# Error LNK2038: Mismatched detected for '_MSC_VER': value '1700' doesnt match value '1800'



## Vincent Low (May 20, 2016)

Error LNK2038: Mismatched detected for '_MSC_VER': value '1700' doesnt match value '1800' in platform windows.obj qtmain.lib(qtmain_win.obj)

Error LNK1319: 1 mismatched detected obs32.exe

Encountered the following errors while compiling obs studio.

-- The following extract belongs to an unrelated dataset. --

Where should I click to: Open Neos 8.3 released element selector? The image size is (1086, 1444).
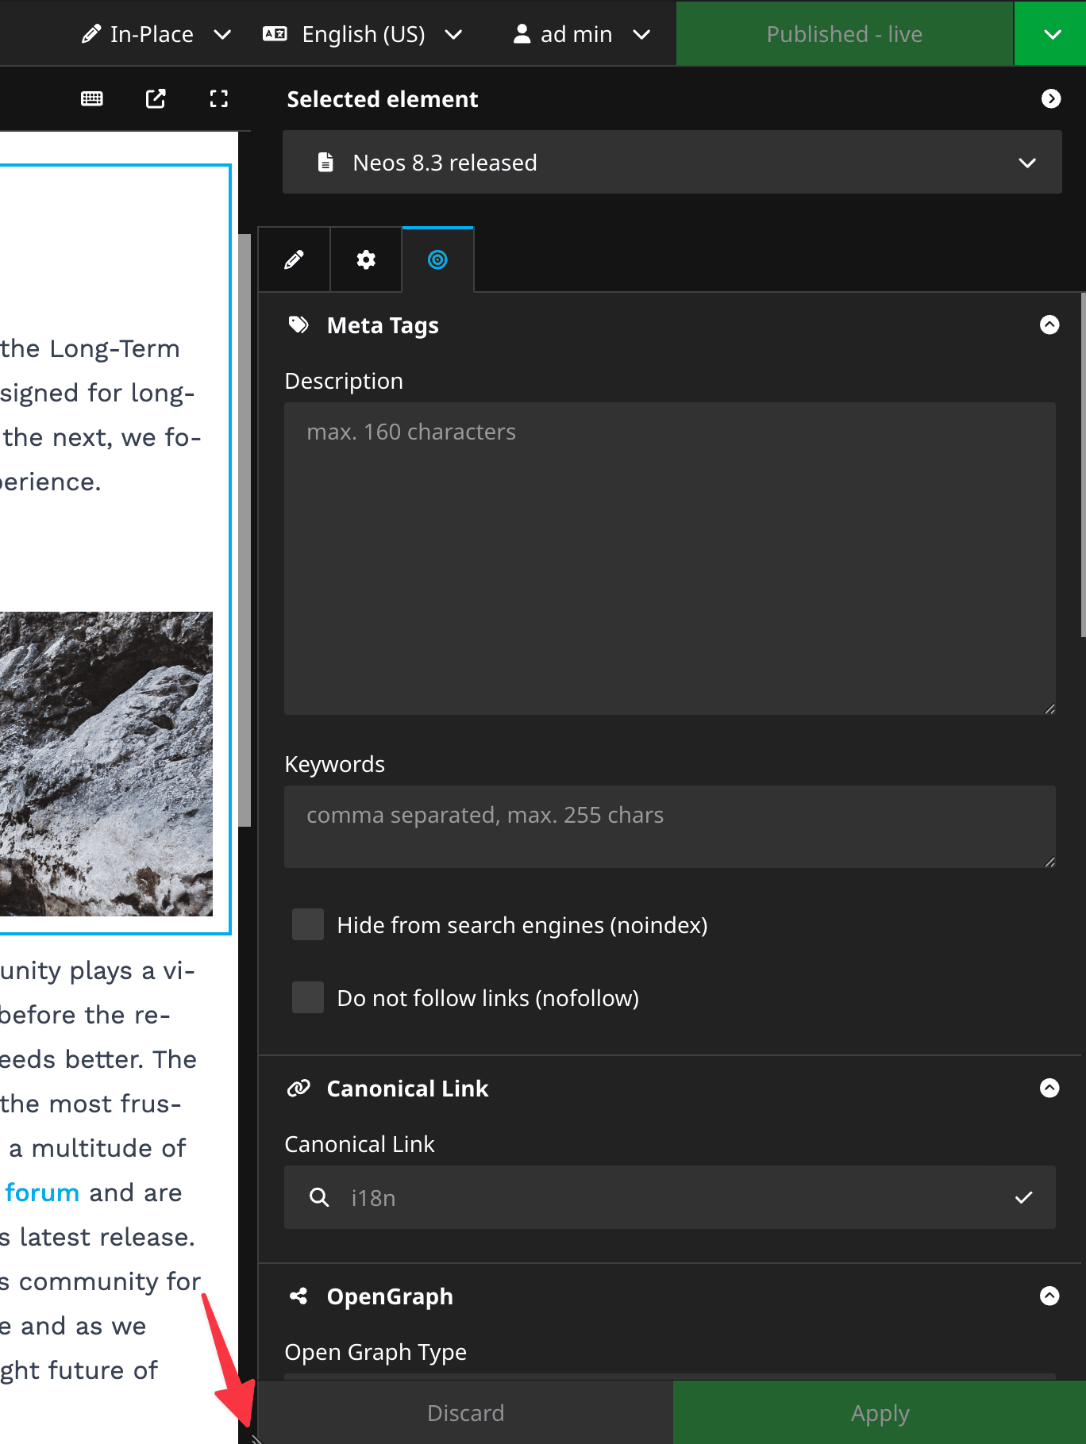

May I know which MSVC version should I be using to compile the libraries?


----------



## R1CH (May 20, 2016)

MSVC++14.0 _MSC_VER == 1900 (Visual Studio 2015)
MSVC++12.0 _MSC_VER == 1800 (Visual Studio 2013)
MSVC++11.0 _MSC_VER == 1700 (Visual Studio 2012)
MSVC++10.0 _MSC_VER == 1600 (Visual Studio 2010)
MSVC++9.0 _MSC_VER == 1500 (Visual Studio 2008)
MSVC++8.0 _MSC_VER == 1400 (Visual Studio 2005)
MSVC++7.1 _MSC_VER == 1310 (Visual Studio 2003)
MSVC++7.0 _MSC_VER == 1300
MSVC++6.0 _MSC_VER == 1200
MSVC++5.0 _MSC_VER == 1100


----------